Hamilton’s food industry got a boost in 1870 when local merchant James Williamson built a three-storey vinegar factory on this site. Local grocers William and Michael Doran bought the company in 1875. Vinegar production continued on this site until well after the turn of the 20th century.
“High wines,” the raw material of vinegar production, were brought in casks into the basement of Williamson’s wooden building. There, workers poured the alcohol and other ingredients into a mixing cask and pumped it to a mixing tun (a large beer or wine cask) on the third floor. This liquid was slowly fermented, producing a raw vinegar. The unfinished product was refined by passing it through a series of six filters lined with grapes and grape stalks.
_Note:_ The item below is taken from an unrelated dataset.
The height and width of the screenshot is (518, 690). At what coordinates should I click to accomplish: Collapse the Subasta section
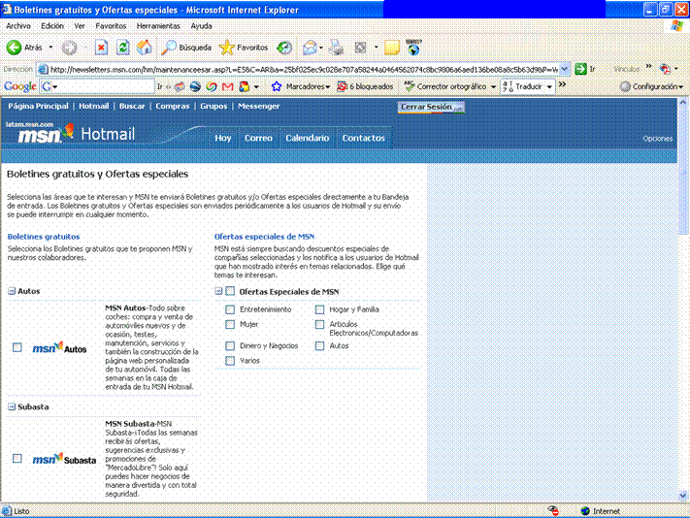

The vinegar was then poured into barrels and trundled to the company’s storage shed to await shipping.
The original wooden building, pictured here, burned down in 1912. The vinegar factory then moved into the vacant Custom House next door while its new three-storey brick factory building was erected here. In World War II, it was taken over by the Canadian Navy for use as a training base for HMCS Star. Its upper two floors have since been demolished, but the remaining one-storey brick section still stands.
One Spectator reporter cheerfully noted in 1871 that the products of Williamson’s new factory would aid the health of the community, since vinegar was “a highly beneficial article of food, promoting digestion when used in proper quantities.”